◆ **DIRECTIONS**:
Count the lines in the entries below that contain the string "height". Reply with that number alone.

◆ **MATERIAL TO PROCESS**:
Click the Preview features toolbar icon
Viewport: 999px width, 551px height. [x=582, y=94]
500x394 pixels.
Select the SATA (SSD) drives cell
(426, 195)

...

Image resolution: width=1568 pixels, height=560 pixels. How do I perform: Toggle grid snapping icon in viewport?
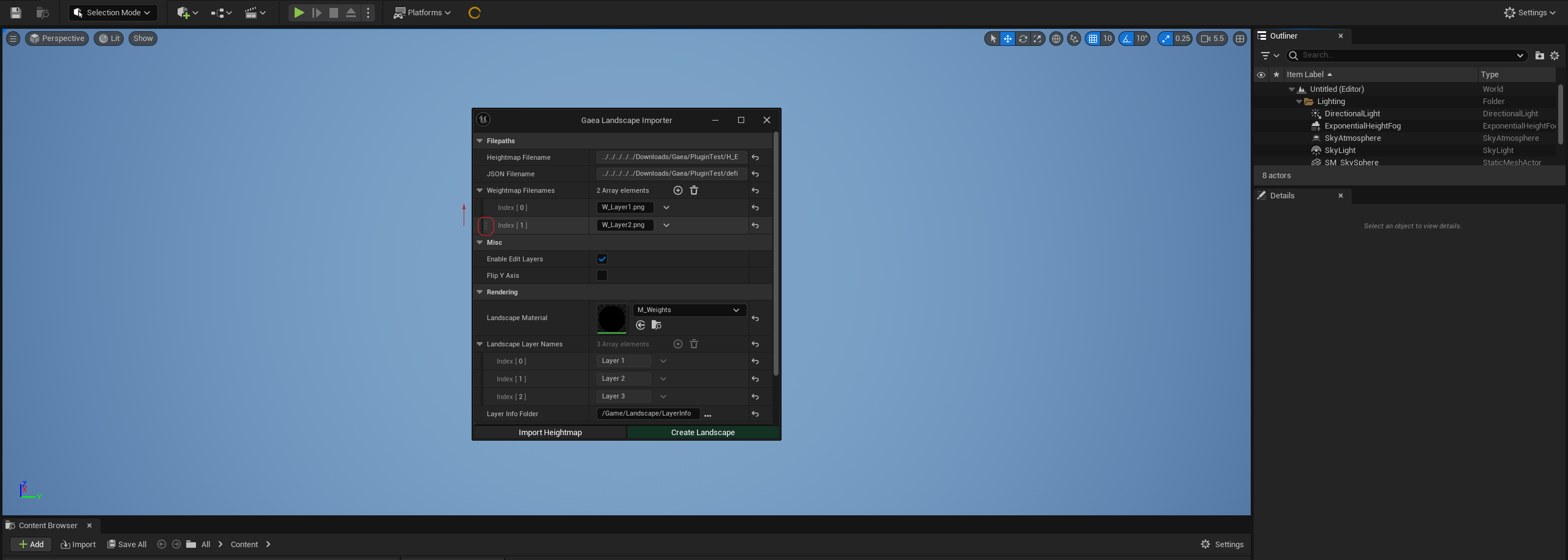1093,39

◆ **EXPECTED ANSWER**:
2